▶ _Aim of the exercise_
Retype every record below exactly as it appears.

▶ _Records from a dataset_

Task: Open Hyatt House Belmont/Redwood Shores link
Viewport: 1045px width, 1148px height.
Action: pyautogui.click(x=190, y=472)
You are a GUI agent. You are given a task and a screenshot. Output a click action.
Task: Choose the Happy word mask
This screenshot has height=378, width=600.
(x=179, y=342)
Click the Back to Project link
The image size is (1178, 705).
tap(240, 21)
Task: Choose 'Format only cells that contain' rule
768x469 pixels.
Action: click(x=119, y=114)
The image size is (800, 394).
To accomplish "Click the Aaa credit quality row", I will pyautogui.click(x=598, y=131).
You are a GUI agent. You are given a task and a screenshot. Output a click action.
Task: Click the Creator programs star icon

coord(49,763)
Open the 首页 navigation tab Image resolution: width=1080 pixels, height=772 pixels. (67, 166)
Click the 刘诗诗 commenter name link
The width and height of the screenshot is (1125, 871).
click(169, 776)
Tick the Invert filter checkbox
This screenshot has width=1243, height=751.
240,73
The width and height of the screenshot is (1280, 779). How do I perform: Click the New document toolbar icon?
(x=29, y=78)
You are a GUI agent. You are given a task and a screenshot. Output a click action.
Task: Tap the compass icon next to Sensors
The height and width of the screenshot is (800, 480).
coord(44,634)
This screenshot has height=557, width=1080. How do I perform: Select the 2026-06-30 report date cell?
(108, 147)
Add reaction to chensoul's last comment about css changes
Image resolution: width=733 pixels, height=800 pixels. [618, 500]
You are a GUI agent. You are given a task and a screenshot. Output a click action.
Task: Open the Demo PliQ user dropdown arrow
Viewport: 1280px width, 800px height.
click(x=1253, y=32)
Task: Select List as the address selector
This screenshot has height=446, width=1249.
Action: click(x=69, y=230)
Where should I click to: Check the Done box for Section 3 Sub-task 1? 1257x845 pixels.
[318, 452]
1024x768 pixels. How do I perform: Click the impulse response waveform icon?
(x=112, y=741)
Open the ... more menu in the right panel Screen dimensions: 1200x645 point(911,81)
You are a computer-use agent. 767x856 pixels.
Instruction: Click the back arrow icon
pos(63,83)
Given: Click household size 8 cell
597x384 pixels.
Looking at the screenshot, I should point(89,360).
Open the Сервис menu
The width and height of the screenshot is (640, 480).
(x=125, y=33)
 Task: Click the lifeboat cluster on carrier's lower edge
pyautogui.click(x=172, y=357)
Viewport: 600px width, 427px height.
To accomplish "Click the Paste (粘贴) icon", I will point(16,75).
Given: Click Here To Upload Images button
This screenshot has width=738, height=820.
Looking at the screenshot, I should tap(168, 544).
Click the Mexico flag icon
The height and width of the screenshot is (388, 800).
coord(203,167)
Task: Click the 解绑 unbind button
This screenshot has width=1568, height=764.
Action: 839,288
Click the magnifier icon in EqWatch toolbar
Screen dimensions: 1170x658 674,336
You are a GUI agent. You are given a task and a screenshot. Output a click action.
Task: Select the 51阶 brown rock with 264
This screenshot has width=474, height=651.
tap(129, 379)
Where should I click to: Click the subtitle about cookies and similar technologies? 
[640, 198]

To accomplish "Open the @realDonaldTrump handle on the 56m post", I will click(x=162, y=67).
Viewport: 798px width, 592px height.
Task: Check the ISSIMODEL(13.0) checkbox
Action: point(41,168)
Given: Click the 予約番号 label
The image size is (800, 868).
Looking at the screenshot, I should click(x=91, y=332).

▶ _Exercise solution_
Task: Open Hyatt House Belmont/Redwood Shores link
Viewport: 1045px width, 1148px height.
Action: pyautogui.click(x=190, y=472)
You are a GUI agent. You are given a task and a screenshot. Output a click action.
Task: Choose the Happy word mask
This screenshot has height=378, width=600.
(x=179, y=342)
Click the Back to Project link
The image size is (1178, 705).
tap(240, 21)
Task: Choose 'Format only cells that contain' rule
768x469 pixels.
Action: click(x=119, y=114)
The image size is (800, 394).
To accomplish "Click the Aaa credit quality row", I will pyautogui.click(x=598, y=131).
You are a GUI agent. You are given a task and a screenshot. Output a click action.
Task: Click the Creator programs star icon

coord(49,763)
Open the 首页 navigation tab Image resolution: width=1080 pixels, height=772 pixels. (67, 166)
Click the 刘诗诗 commenter name link
The width and height of the screenshot is (1125, 871).
click(169, 776)
Tick the Invert filter checkbox
This screenshot has width=1243, height=751.
240,73
The width and height of the screenshot is (1280, 779). How do I perform: Click the New document toolbar icon?
(x=29, y=78)
You are a GUI agent. You are given a task and a screenshot. Output a click action.
Task: Tap the compass icon next to Sensors
The height and width of the screenshot is (800, 480).
coord(44,634)
This screenshot has height=557, width=1080. How do I perform: Select the 2026-06-30 report date cell?
(108, 147)
Add reaction to chensoul's last comment about css changes
Image resolution: width=733 pixels, height=800 pixels. [618, 500]
You are a GUI agent. You are given a task and a screenshot. Output a click action.
Task: Open the Demo PliQ user dropdown arrow
Viewport: 1280px width, 800px height.
click(x=1253, y=32)
Task: Select List as the address selector
This screenshot has height=446, width=1249.
Action: click(x=69, y=230)
Where should I click to: Check the Done box for Section 3 Sub-task 1? 1257x845 pixels.
[318, 452]
1024x768 pixels. How do I perform: Click the impulse response waveform icon?
(x=112, y=741)
Open the ... more menu in the right panel Screen dimensions: 1200x645 point(911,81)
You are a computer-use agent. 767x856 pixels.
Instruction: Click the back arrow icon
pos(63,83)
Given: Click household size 8 cell
597x384 pixels.
Looking at the screenshot, I should point(89,360).
Open the Сервис menu
The width and height of the screenshot is (640, 480).
(x=125, y=33)
 Task: Click the lifeboat cluster on carrier's lower edge
pyautogui.click(x=172, y=357)
Viewport: 600px width, 427px height.
To accomplish "Click the Paste (粘贴) icon", I will point(16,75).
Given: Click Here To Upload Images button
This screenshot has width=738, height=820.
Looking at the screenshot, I should tap(168, 544).
Click the Mexico flag icon
The height and width of the screenshot is (388, 800).
coord(203,167)
Task: Click the 解绑 unbind button
This screenshot has width=1568, height=764.
Action: 839,288
Click the magnifier icon in EqWatch toolbar
Screen dimensions: 1170x658 674,336
You are a GUI agent. You are given a task and a screenshot. Output a click action.
Task: Select the 51阶 brown rock with 264
This screenshot has width=474, height=651.
tap(129, 379)
Where should I click to: Click the subtitle about cookies and similar technologies? 
[640, 198]

To accomplish "Open the @realDonaldTrump handle on the 56m post", I will click(x=162, y=67).
Viewport: 798px width, 592px height.
Task: Check the ISSIMODEL(13.0) checkbox
Action: point(41,168)
Given: Click the 予約番号 label
The image size is (800, 868).
Looking at the screenshot, I should click(x=91, y=332).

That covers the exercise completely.